WHAT TO DO: Across the records below, how many lines contain the string "agent"? Give the number by itself.

DATA SUPPLIED below:

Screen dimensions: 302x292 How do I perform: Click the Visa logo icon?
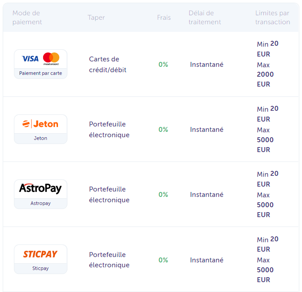pyautogui.click(x=31, y=59)
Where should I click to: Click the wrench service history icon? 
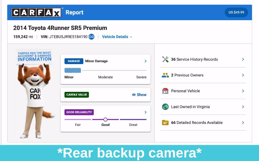click(165, 59)
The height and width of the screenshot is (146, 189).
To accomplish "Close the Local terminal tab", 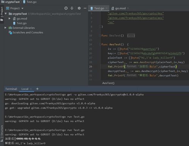I will [31, 89].
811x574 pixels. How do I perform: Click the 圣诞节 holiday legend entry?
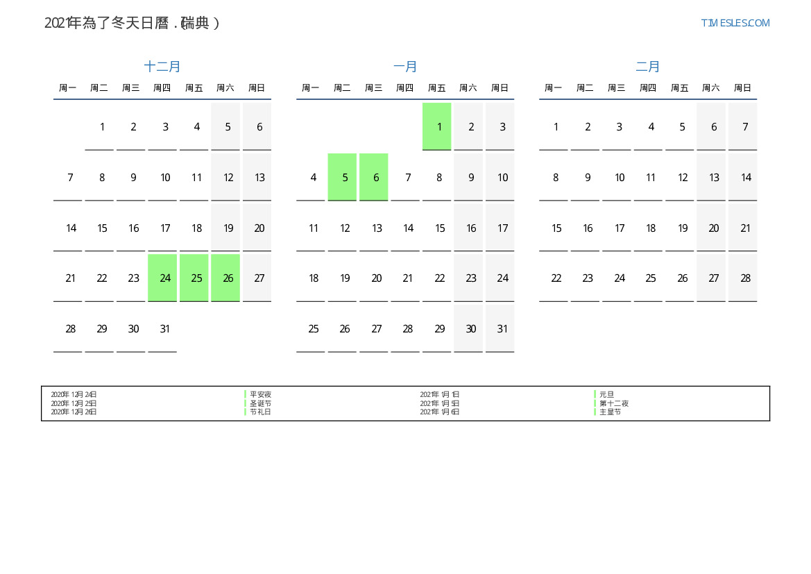coord(260,403)
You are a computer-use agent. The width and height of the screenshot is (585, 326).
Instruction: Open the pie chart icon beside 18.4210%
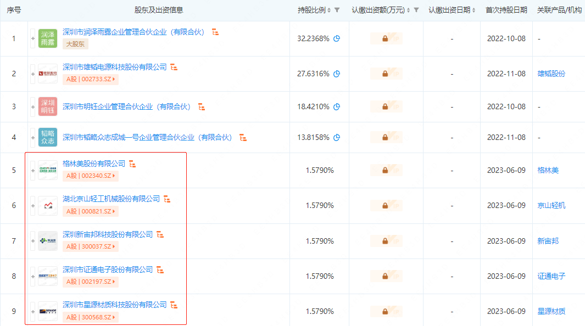pos(336,106)
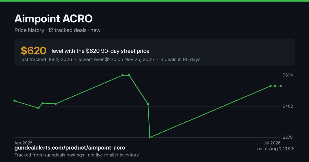Click the Jul 2026 x-axis label
This screenshot has height=162, width=309.
click(272, 143)
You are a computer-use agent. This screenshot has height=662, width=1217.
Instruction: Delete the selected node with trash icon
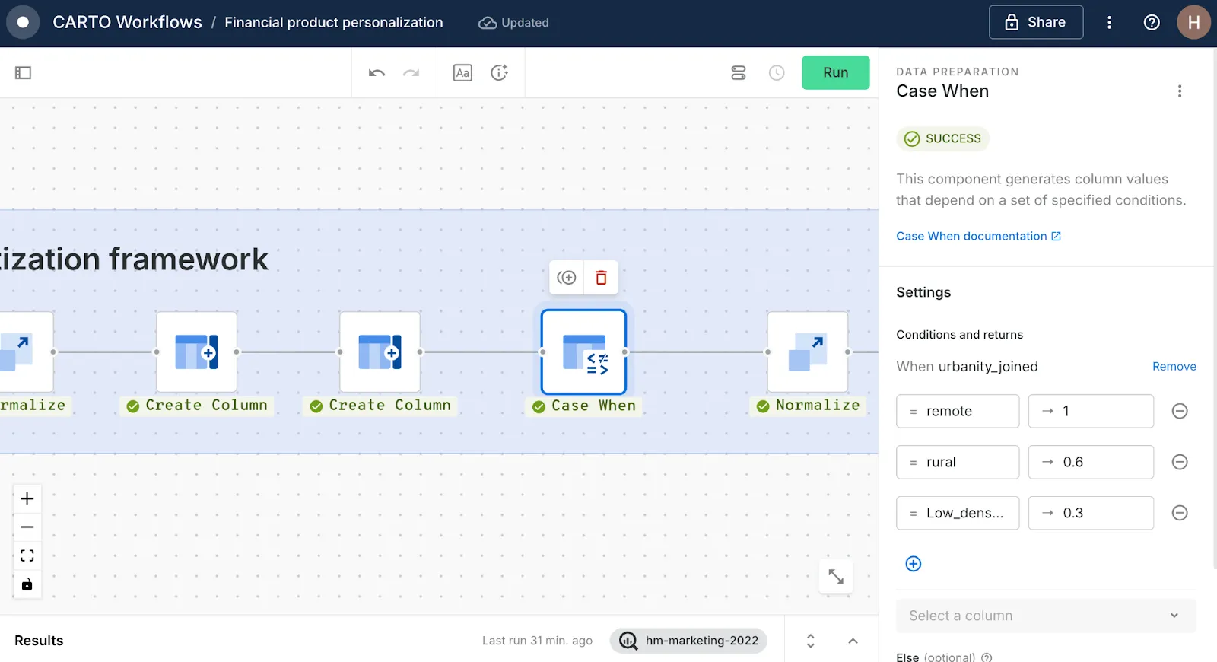click(x=601, y=278)
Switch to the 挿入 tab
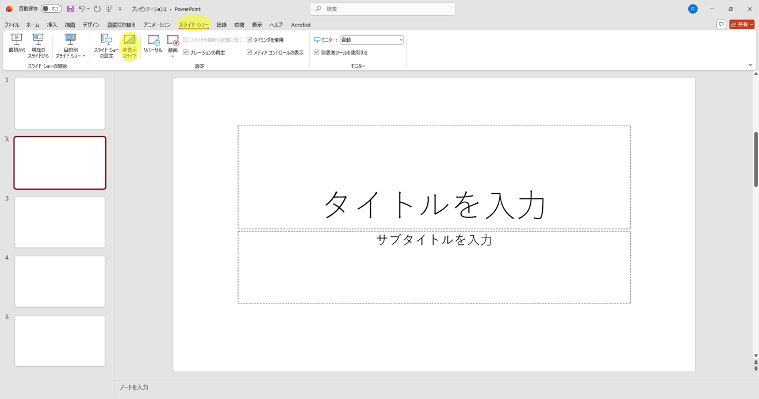Screen dimensions: 759x399 [52, 25]
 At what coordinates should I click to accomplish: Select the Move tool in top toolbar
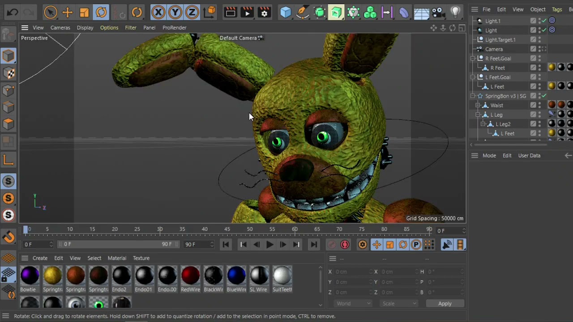(67, 12)
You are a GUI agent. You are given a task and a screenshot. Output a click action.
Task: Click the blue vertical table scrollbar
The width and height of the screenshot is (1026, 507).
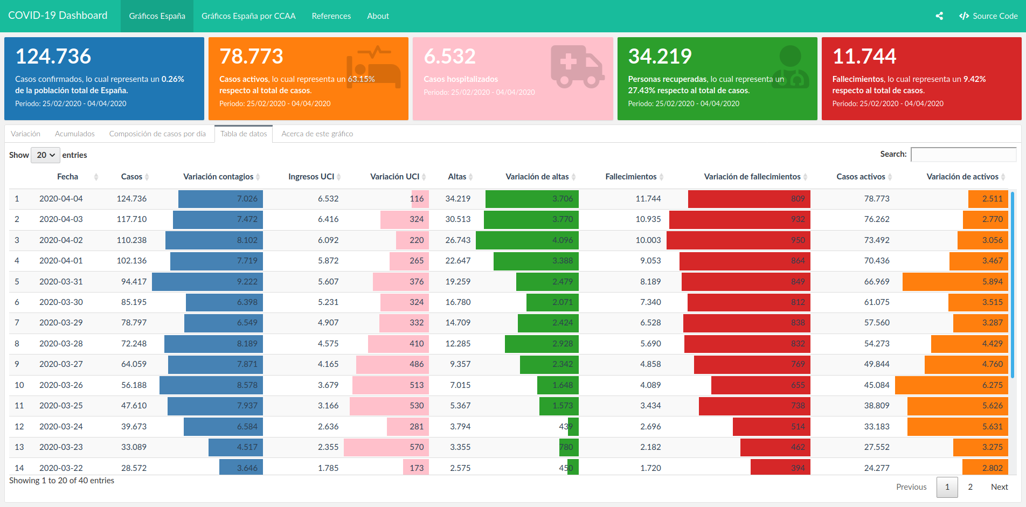1013,284
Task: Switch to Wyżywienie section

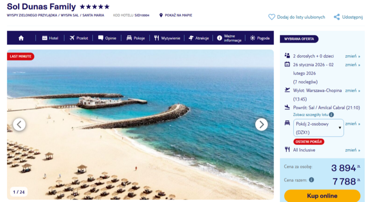Action: (x=167, y=38)

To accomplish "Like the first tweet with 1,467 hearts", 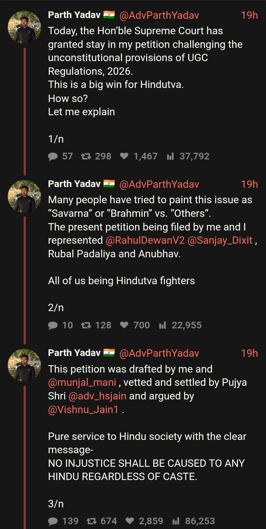I will pos(124,156).
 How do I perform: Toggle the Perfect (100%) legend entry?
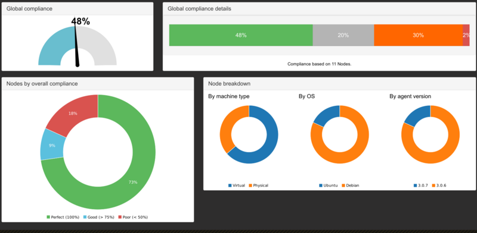[x=63, y=217]
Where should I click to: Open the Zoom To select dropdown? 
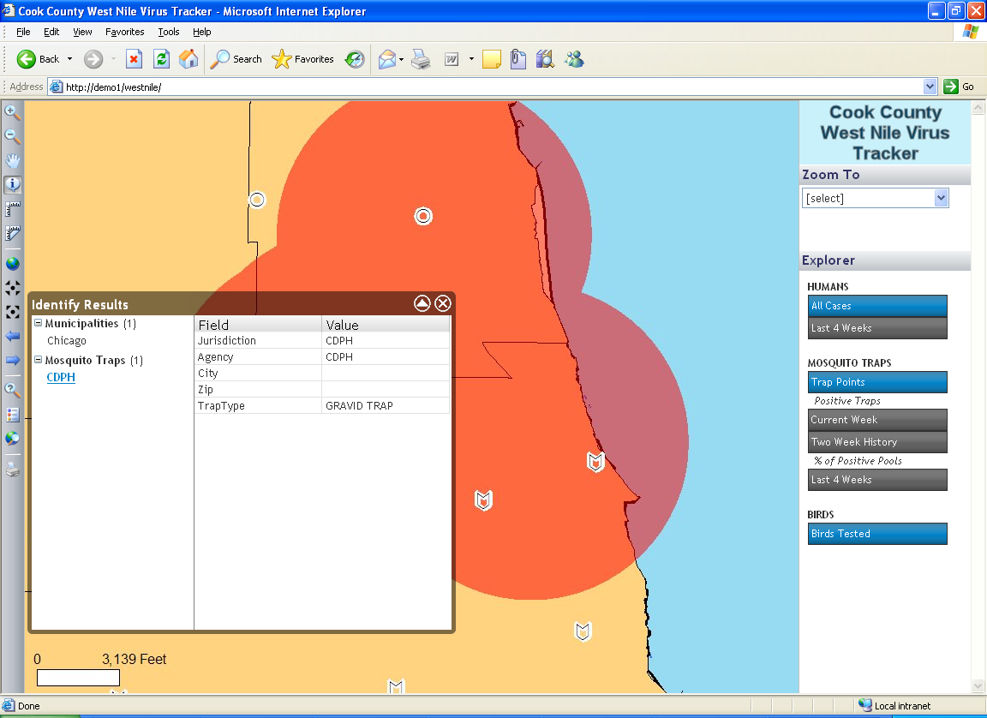[x=875, y=198]
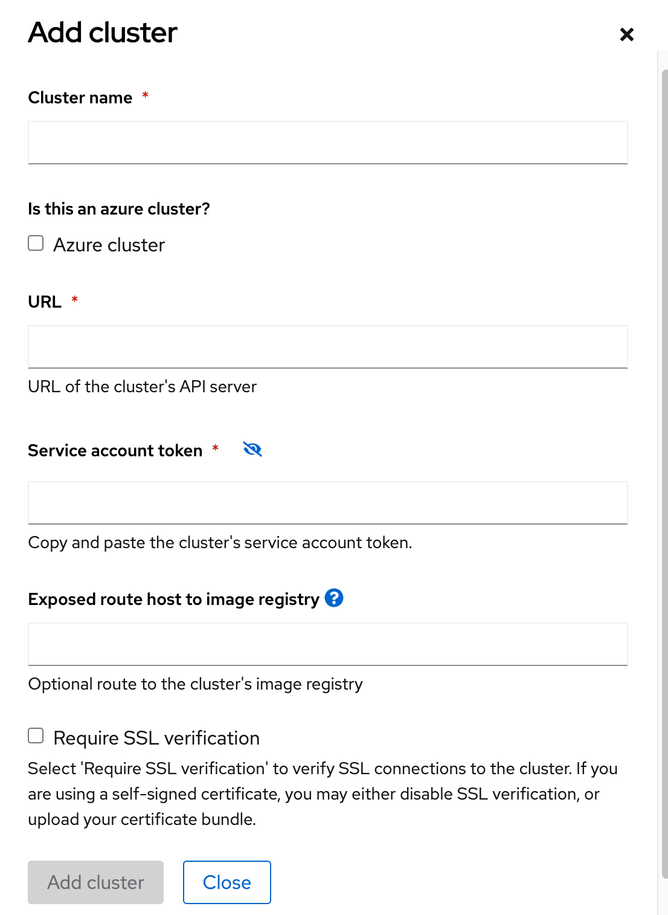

End of DATA SUPPLIED.

EXPECTED ANSWER: 3